ChinaJoy & Gamescom 2025: Four Trends Shaping IP Integration in Games
ChinaJoy & Gamescom 2025: Four Trends Shaping IP Integration in Games
Author
This summer, I had the chance to attend both ChinaJoy in Shanghai and Gamescom in Cologne. Two very different stages, yet together they reflect how IP and games are converging faster than ever. From a China expertise perspective, here are four key trends and what they mean for our industry.
1. Global Participation at Record Highs
ChinaJoy hosted 799 exhibitors from 37 countries, with foreign participation hitting 30%, the highest ever. Over 410K attendees showed a growing share of female players and creators.
Gamescom welcomed 1.36M visitors from 120 countries and drew 72M online viewers (+80% YoY). All major Chinese developers—from Tencent to miHoYo—were on stage.
Insight: Both events confirmed that the China ↔ global bridge is no longer optional, but essential for growth and IP partnerships.
2. IP Integration: From Heavyweight Deals to Lightweight Pilots
At ChinaJoy, developers increasingly bring IP discussions into the early stage of development to offset UA costs and test market fit. Demand for flexible IP formats—skins, mascots, fan-driven assets—is rising.
At Gamescom, blockbuster IPs like Silent Hill and Lego Batman dominated, but with high entry costs and stricter requirements.
Insight: The market is moving toward a dual engine: blockbuster flagships + quick pilot projects. With IPVerse data, we can de-risk matches and open new entry points for both devs and IP holders.
3. Chinese Developers and Full-Chain Integration
ChinaJoy highlighted not just games, but AI pavilions, XR experiences, creator zones, and “Guzi economy” merchandise (a trend in character-based consumer IPs). Developers are building cross-industry ecosystems rather than standalone titles.
By contrast, Gamescom focused more on refining products and extending established IPs.
Insight: Chinese studios’ content + tech + IP + consumer scenario approach creates longer IP value chains. For licensors, this means opportunities beyond games—into toys, fan art, and animation.
4. Gen Z Culture and the Rise of Co-Creation
ChinaJoy’s creator zones and anime/merch areas were packed with Gen Z fans engaging through co-creation driven by emotional resonance.

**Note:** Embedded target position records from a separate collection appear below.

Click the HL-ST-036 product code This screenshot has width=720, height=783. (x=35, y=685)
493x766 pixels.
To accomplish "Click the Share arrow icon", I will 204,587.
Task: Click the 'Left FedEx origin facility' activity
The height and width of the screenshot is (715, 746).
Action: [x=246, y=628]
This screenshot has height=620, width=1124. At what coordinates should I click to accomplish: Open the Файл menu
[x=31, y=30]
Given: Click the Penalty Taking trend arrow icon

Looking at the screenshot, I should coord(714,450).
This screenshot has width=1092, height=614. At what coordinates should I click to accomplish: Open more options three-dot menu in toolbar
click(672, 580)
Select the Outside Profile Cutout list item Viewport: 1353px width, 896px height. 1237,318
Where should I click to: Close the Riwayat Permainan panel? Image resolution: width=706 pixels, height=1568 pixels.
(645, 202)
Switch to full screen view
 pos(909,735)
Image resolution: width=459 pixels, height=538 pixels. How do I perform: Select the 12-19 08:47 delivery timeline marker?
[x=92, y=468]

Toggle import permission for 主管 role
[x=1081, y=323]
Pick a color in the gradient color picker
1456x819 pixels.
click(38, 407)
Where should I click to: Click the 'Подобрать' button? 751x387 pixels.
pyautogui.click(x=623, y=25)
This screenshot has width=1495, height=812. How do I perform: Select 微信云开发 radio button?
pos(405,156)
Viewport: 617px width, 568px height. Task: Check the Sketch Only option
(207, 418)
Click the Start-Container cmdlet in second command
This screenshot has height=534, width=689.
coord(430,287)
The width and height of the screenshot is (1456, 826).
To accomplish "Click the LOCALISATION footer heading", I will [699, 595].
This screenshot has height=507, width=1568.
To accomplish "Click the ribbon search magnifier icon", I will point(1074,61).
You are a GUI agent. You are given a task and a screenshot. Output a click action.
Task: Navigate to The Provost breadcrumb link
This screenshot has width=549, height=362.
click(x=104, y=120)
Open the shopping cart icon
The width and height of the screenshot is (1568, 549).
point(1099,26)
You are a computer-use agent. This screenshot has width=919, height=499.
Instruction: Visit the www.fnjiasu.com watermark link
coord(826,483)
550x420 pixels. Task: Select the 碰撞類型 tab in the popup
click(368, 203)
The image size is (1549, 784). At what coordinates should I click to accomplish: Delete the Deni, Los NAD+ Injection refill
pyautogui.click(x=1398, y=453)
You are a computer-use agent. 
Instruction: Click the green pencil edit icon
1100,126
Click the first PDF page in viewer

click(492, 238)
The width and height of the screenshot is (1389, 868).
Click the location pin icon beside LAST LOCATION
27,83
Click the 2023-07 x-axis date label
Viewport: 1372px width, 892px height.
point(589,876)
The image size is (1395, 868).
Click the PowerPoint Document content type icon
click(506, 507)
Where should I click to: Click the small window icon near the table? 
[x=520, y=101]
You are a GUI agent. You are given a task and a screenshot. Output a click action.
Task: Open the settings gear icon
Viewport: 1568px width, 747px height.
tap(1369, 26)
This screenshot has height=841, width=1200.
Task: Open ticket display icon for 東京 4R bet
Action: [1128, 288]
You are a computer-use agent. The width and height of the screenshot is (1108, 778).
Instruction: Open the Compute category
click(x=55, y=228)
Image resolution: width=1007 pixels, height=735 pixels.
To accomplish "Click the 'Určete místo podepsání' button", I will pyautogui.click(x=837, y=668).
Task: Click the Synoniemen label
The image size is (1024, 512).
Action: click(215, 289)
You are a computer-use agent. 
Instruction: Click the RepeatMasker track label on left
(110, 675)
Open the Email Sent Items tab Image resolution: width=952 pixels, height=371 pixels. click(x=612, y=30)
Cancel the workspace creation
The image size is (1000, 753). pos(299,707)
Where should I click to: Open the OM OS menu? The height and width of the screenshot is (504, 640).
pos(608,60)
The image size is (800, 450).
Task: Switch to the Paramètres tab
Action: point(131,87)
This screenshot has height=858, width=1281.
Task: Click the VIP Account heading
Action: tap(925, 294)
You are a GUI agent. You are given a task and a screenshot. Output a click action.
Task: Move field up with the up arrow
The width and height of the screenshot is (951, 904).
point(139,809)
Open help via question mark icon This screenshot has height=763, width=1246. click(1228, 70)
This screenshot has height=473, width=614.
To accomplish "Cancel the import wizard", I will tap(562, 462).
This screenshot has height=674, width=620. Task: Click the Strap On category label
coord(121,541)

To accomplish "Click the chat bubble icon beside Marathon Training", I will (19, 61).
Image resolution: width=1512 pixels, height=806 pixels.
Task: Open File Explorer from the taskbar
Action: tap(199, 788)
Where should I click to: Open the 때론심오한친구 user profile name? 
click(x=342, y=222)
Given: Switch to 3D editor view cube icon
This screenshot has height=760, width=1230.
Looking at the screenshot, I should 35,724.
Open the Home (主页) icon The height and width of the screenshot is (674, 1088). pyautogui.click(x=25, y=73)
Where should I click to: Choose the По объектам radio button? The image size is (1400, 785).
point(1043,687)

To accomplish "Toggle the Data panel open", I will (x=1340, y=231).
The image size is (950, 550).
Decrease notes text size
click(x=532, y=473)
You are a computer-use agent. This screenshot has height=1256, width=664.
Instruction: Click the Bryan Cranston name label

Gamescom emphasized AAA and classic IPs but is still exploring how to fully capture Gen Z’s cultural participation.
Insight: The future of IP is not only about rights, but about culture and community. Gen Z will shape how IPs live across platforms and geographies.
Final Thoughts
ChinaJoy showed the power of diverse, culture-driven ecosystems, while Gamescom reflected the strength of global IP iteration. Both point to the same direction: IP is evolving from static licenses into dynamic, data-driven ecosystems shaped by culture and community.
At Yodo1, we believe our China expertise + IPVerse platform can bridge these trends—helping developers and IP owners find the right fit, at the right stage, with the right impact.